PROMPT: Pull out of the data below the stretch of lines bounded by the one containing "Task: Open the" and the one containing "Select the North region row", both bounds included, unchanged.

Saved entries
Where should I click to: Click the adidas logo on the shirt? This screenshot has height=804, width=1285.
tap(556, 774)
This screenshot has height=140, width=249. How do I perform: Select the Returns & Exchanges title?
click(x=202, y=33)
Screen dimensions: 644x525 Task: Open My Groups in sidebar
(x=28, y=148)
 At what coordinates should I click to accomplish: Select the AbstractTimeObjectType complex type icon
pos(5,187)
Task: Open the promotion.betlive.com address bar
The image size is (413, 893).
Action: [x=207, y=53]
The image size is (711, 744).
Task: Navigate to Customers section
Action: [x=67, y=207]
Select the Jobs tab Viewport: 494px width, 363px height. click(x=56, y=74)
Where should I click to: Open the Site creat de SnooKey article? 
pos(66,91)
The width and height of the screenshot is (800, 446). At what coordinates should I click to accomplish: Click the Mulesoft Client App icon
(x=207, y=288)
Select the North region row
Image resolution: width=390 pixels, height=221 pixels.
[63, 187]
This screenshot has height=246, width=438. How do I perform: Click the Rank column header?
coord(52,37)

RESULT:
Task: Open the promotion.betlive.com address bar
The image size is (413, 893).
Action: [x=207, y=53]
The image size is (711, 744).
Task: Navigate to Customers section
Action: [x=67, y=207]
Select the Jobs tab Viewport: 494px width, 363px height. click(x=56, y=74)
Where should I click to: Open the Site creat de SnooKey article? 
pos(66,91)
The width and height of the screenshot is (800, 446). At what coordinates should I click to accomplish: Click the Mulesoft Client App icon
(x=207, y=288)
Select the North region row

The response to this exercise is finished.